The final output is a complete, syntactically correct SPF record that you can copy directly into your DNS. The generator also provides guidance on how to add the record to popular DNS providers and reminds you about common mistakes to avoid.
But that's not finished! You will have to publish and use our DNS SPF analyzer to get the real live data and real DNS queries count. The generator does an approximation because it is running in your browser and lacks the proper access to the DNS system that our servers have.
Strategies for Staying Under the Limit
When you discover that your SPF record exceeds the 10-lookup limit, you have several options for addressing the problem.
Our generator helps you evaluate each of these strategies.
The first and most straightforward approach is to audit your includes and remove services you no longer use. Over time, organizations accumulate SPF includes for email services they no longer actively use. Someone signed up for a marketing platform two years ago, added it to the SPF record, and then cancelled the subscription without removing the include.
These zombie includes consume your lookup budget for no benefit. Review each include in your SPF record and verify that you actually send email through that service. If you do not, remove it. But remember our stance on Shadow-IT before slashing entries!
The second approach is to replace includes with direct IP addresses where possible. The include: mechanism triggers DNS lookups, but the ip4: and ip6: mechanisms do not. If a service sends email from a small, stable set of IP addresses, you can list those IPs directly instead of including the service's SPF record.
This works well for services with static infrastructure, but poorly for services with dynamic or frequently changing IPs. Always check with the service provider before using this approach, as many explicitly advise against it because their IPs can change without notice. Please note that you don't have to use unique IPs, whole subnets are OK.
The third approach is to use subdomains for different sending purposes. Instead of including all your email services in the SPF record for your main domain, you can set up separate subdomains for different use cases. For example, you might configure your marketing platform to send from mail.yourdomain.com instead of yourdomain.com. The subdomain can have its own SPF record with its own 10-lookup budget.
This approach requires coordination with your email services and may affect deliverability if the subdomain does not have established reputation, but it is a legitimate way to work around the limit.
The fourth approach is SPF flattening, which involves resolving all the includes to their underlying IP addresses and listing those IPs directly in your record. This eliminates includes entirely, reducing your lookup count to near zero. However, SPF flattening comes with serious operational risks. The IPs behind those includes change over time, and if you are not updating your flattened record when the underlying services change their infrastructure, you will end up failing SPF for legitimate mail.
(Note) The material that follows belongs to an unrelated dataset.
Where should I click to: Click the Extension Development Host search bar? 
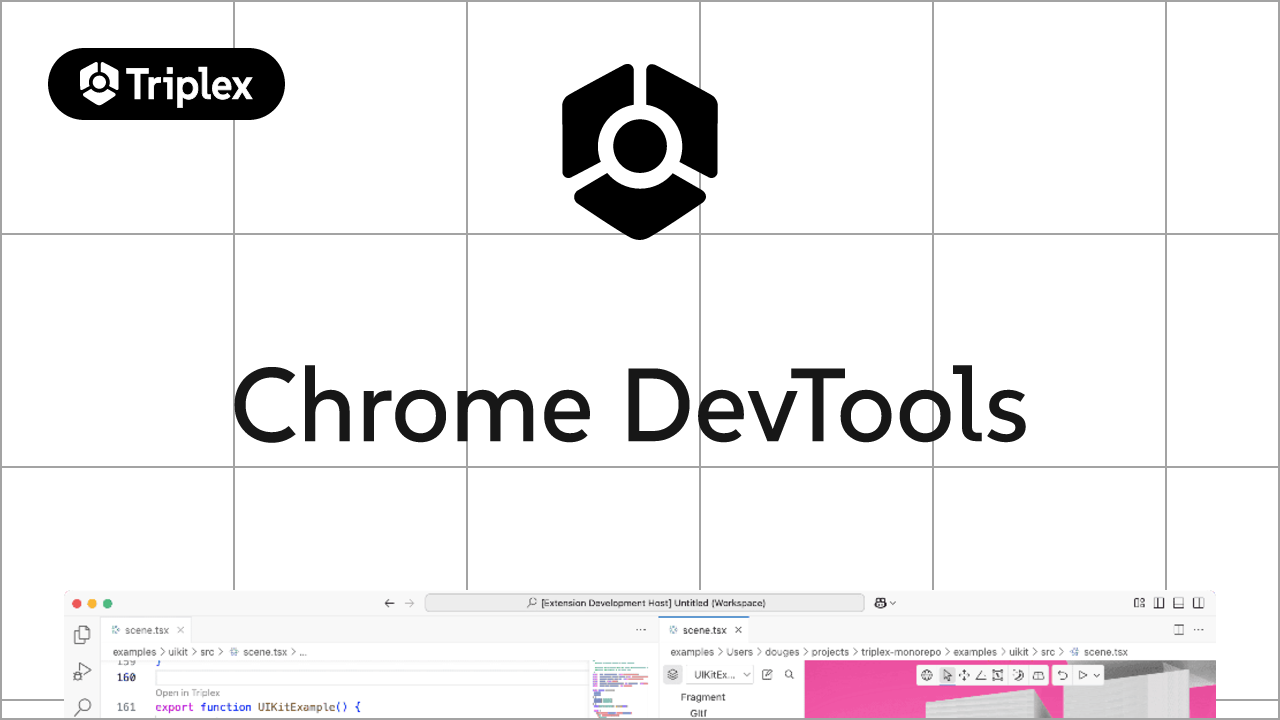645,602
Some organizations use automated tools to manage flattened SPF records, re-resolving the includes on a schedule and updating DNS automatically. If you go this route, be very careful about the maintenance burden and consider whether the complexity is worth it. Or vibe-code a cron task?
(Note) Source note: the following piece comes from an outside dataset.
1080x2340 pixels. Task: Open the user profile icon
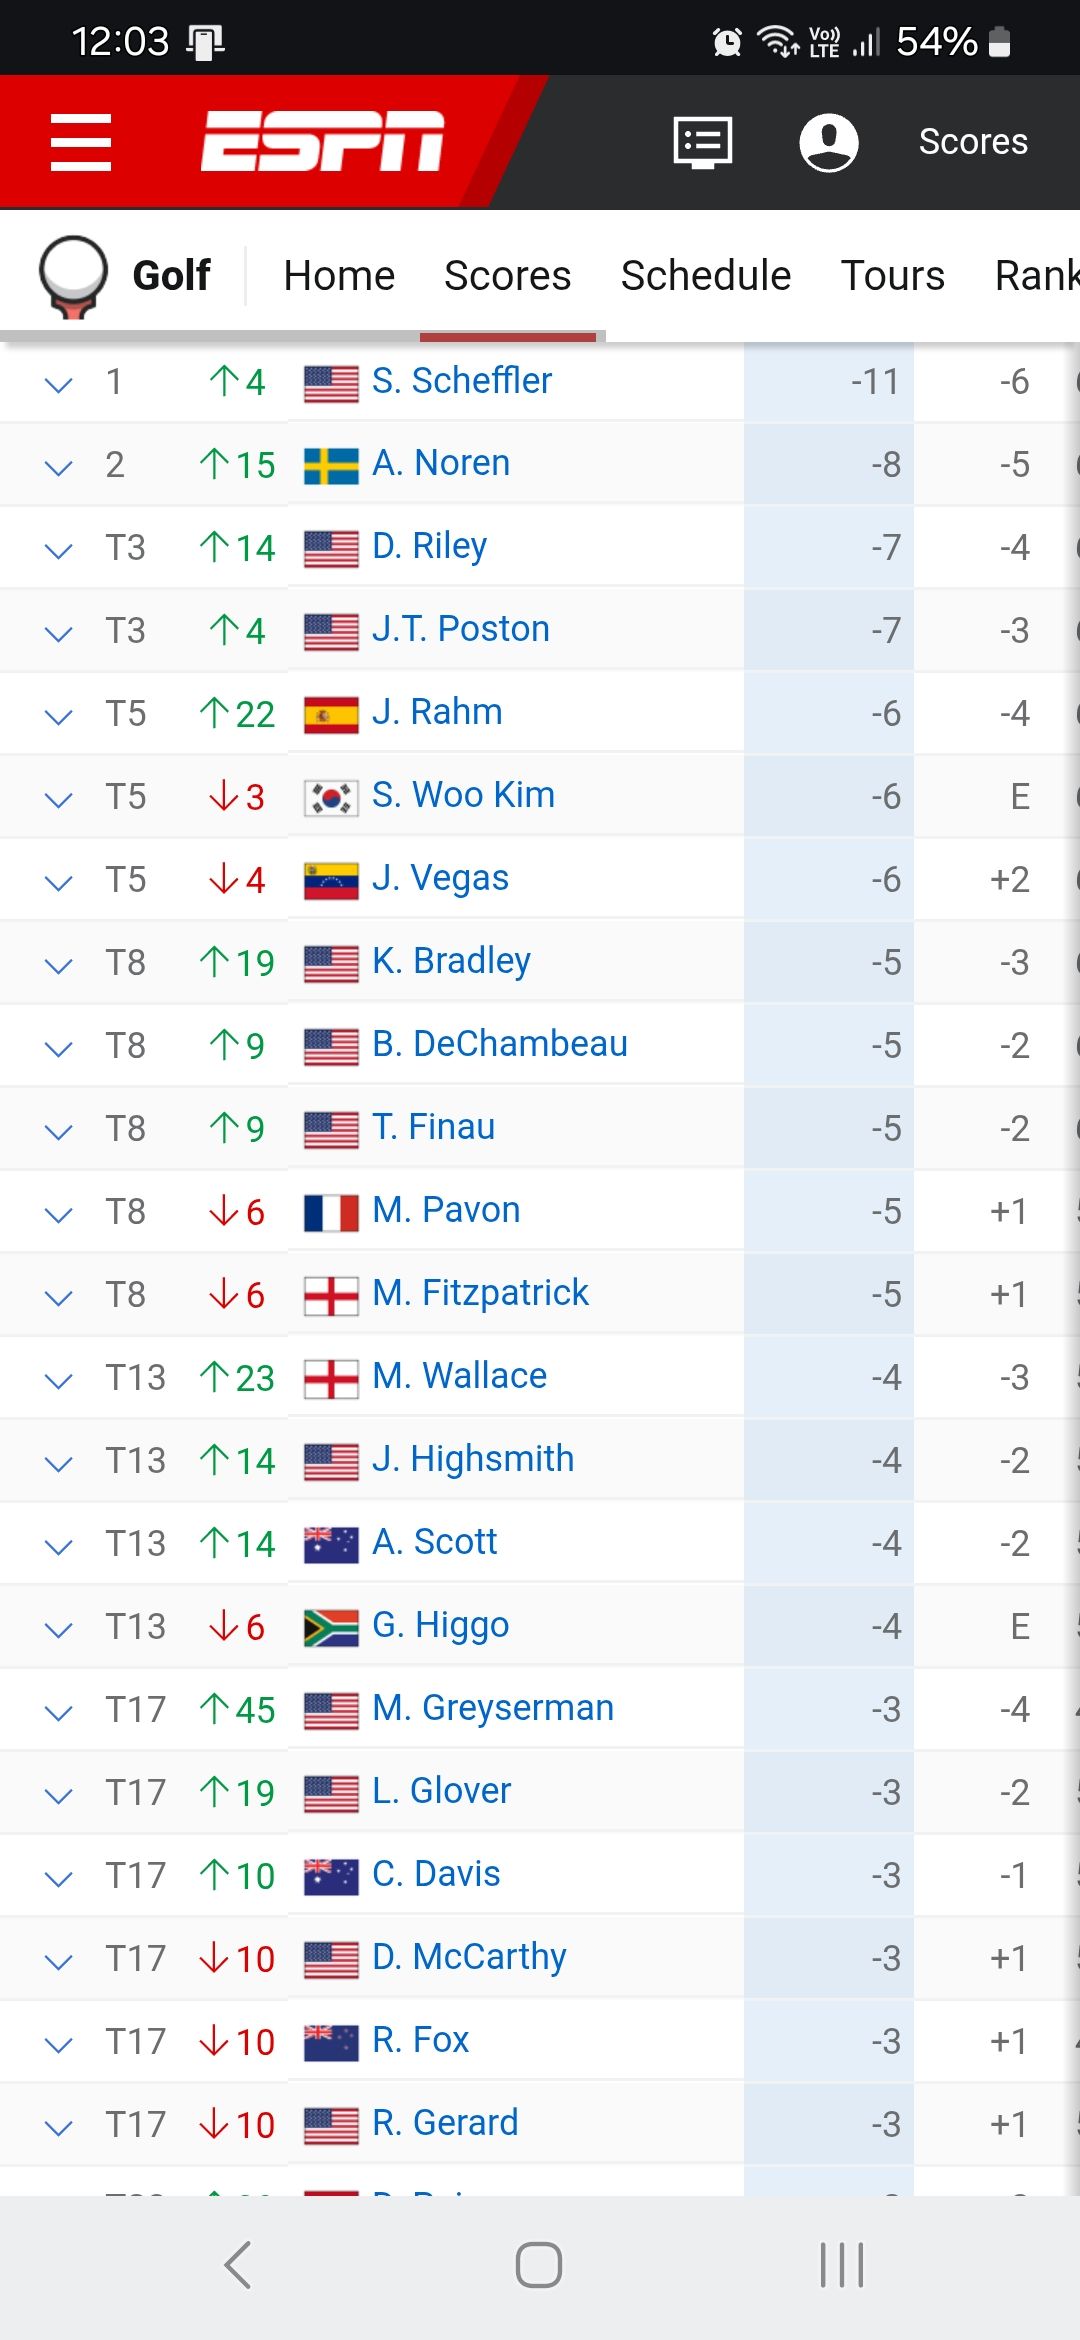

Our generator helps you understand the tradeoffs of each approach. As you build your record, you can see the impact of different choices on your lookup count. If including a service pushes you over the limit, you can evaluate whether using direct IPs is feasible for that service, or whether moving that sending to a subdomain makes more sense.
The Mechanisms and How They Work
SPF records consist of mechanisms and qualifiers that define who is allowed to send email. Understanding these components helps you make better decisions when configuring your record.
The include: mechanism is the most common and tells receivers to also check the SPF record of another domain. When you see include:_spf.google.com, it means "also consider the Google Workspace SPF record when evaluating this message." The include mechanism consumes at least one DNS lookup, plus any additional lookups required to resolve the included record.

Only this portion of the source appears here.